Stored items from a collection:
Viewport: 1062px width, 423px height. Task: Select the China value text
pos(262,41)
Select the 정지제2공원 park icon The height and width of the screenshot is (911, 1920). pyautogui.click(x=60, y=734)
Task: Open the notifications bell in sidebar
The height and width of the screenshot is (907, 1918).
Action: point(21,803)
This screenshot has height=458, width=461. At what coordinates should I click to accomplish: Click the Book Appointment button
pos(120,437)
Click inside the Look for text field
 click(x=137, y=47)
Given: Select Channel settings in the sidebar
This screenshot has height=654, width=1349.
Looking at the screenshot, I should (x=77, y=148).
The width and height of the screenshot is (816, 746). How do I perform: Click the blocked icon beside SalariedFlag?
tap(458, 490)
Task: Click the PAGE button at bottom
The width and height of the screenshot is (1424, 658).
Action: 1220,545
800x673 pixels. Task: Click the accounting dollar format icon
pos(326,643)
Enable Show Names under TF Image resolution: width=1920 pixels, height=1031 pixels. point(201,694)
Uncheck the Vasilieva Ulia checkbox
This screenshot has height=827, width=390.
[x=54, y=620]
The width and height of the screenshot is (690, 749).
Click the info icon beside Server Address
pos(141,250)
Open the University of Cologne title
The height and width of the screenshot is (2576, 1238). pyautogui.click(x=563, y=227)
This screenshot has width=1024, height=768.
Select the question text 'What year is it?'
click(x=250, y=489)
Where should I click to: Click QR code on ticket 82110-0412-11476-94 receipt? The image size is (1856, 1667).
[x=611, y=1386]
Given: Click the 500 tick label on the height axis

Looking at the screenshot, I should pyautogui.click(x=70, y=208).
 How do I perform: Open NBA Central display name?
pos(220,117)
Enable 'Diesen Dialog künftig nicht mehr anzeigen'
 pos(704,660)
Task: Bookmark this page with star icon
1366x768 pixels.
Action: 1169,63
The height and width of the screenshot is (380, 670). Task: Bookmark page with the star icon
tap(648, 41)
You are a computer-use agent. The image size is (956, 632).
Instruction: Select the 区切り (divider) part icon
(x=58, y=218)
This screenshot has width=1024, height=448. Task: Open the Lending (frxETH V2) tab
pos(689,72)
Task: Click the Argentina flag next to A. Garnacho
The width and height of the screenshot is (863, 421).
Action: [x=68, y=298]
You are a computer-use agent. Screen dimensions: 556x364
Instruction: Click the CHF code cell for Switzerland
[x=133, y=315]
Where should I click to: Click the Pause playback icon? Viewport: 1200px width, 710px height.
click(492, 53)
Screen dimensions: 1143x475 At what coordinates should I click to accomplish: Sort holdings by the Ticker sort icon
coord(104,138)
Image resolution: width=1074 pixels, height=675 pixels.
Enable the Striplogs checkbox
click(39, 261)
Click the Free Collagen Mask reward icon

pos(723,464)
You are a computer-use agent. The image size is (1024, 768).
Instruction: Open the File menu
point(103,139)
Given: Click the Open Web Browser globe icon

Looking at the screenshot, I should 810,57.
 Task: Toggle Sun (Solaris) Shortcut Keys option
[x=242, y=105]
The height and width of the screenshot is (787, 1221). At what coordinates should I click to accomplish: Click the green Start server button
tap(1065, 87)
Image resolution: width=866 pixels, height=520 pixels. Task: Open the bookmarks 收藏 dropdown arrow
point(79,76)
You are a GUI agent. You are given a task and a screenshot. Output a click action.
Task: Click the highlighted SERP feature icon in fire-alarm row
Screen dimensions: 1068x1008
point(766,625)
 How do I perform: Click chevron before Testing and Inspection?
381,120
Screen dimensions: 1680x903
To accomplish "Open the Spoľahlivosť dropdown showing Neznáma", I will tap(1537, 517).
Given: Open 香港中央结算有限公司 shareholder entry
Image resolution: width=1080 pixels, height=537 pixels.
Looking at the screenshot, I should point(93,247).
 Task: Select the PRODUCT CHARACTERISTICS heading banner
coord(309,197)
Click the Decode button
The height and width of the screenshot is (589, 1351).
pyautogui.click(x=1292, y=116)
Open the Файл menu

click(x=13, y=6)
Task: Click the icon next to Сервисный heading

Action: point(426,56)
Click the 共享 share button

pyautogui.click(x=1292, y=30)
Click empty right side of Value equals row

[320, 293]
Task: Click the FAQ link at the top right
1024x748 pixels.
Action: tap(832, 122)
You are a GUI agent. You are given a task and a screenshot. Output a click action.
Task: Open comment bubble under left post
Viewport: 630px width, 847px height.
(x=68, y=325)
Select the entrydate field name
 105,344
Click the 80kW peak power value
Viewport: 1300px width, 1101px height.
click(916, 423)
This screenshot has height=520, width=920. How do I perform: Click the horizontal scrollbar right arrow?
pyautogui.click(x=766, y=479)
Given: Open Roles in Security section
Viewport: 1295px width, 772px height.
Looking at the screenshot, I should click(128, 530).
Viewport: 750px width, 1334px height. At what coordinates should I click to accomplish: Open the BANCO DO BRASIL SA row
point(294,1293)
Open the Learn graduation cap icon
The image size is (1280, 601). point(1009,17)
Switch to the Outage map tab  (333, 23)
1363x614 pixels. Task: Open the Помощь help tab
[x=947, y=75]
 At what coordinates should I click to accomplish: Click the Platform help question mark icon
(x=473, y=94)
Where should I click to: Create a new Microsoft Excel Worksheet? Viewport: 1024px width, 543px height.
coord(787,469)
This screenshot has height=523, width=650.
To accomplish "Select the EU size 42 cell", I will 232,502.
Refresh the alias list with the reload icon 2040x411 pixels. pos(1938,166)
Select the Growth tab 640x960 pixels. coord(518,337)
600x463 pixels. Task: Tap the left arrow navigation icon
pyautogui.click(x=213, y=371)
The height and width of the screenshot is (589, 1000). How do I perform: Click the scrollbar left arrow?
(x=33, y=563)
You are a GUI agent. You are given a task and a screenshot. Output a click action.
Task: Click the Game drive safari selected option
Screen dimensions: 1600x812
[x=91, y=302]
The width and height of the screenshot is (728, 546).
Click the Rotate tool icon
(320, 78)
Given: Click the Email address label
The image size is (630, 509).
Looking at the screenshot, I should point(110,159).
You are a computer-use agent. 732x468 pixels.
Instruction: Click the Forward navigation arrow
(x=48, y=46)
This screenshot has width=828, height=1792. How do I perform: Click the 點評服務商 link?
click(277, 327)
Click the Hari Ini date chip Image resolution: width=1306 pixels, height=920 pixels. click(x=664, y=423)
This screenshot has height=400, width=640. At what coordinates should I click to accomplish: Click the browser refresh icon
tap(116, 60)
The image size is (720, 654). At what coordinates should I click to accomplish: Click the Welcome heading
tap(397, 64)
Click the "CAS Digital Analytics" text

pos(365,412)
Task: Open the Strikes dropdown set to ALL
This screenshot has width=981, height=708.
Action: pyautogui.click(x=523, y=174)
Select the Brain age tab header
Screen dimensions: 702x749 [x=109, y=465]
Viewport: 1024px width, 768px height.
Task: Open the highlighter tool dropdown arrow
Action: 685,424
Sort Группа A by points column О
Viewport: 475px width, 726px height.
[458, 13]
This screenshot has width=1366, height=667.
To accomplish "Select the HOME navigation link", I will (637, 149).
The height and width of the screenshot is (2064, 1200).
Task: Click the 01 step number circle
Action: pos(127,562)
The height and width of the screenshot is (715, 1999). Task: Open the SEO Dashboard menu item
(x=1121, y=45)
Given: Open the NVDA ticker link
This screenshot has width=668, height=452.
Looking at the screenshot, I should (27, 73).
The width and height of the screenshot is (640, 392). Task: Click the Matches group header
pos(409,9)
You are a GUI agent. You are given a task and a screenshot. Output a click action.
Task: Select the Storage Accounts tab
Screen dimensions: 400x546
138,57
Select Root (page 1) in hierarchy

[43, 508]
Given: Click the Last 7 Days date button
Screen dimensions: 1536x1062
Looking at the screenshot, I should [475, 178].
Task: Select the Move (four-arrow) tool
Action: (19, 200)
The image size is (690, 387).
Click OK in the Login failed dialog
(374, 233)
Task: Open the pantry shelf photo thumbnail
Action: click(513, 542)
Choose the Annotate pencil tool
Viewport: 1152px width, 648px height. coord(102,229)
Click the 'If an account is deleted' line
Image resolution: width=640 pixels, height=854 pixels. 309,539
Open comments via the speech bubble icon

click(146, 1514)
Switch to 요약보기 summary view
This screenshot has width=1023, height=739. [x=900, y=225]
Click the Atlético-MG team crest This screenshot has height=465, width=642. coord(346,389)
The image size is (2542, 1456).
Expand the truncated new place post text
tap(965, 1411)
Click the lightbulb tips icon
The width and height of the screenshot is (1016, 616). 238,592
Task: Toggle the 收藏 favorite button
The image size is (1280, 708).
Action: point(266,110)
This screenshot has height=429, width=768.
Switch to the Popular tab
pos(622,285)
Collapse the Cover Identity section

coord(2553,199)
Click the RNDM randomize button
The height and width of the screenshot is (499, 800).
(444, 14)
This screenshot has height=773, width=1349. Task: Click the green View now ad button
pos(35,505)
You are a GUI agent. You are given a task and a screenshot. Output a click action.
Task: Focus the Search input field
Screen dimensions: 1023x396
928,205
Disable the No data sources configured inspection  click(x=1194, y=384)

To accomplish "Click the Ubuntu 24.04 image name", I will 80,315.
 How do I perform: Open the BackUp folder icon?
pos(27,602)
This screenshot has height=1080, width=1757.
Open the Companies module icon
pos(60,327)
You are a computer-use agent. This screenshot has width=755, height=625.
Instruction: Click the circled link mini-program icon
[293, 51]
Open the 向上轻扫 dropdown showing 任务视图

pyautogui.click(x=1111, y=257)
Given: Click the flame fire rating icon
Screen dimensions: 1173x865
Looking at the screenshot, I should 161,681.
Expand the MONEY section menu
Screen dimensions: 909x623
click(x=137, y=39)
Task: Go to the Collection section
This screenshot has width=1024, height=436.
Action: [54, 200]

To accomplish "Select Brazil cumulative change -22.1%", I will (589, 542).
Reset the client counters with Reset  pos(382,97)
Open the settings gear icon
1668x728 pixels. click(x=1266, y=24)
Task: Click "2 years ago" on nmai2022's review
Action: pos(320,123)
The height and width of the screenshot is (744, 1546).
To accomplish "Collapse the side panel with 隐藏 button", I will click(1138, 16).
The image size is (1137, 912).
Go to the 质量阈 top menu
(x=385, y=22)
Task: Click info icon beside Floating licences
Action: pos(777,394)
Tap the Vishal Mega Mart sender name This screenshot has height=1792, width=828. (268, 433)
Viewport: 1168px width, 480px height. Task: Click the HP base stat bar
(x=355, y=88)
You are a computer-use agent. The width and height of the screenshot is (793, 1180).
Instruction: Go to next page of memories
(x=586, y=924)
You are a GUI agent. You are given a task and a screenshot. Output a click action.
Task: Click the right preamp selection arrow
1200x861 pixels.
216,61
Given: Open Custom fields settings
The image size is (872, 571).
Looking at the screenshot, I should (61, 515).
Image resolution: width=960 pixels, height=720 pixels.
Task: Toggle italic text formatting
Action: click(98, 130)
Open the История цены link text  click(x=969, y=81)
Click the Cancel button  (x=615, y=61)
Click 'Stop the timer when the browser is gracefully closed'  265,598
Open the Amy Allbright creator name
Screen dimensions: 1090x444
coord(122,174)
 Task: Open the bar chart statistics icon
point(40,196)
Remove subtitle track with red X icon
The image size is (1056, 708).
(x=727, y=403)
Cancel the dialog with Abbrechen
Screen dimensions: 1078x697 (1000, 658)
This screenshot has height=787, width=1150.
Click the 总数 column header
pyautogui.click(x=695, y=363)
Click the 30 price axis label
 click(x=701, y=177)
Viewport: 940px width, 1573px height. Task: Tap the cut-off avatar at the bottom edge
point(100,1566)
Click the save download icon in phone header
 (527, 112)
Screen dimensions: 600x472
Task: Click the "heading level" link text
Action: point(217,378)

* **INSTRUCTIONS TO FOLLOW**
Scan the data above and copy every line with "sidebar" in it.

* **SOLVED EXERCISE**
Task: Open the notifications bell in sidebar
Given: Select Channel settings in the sidebar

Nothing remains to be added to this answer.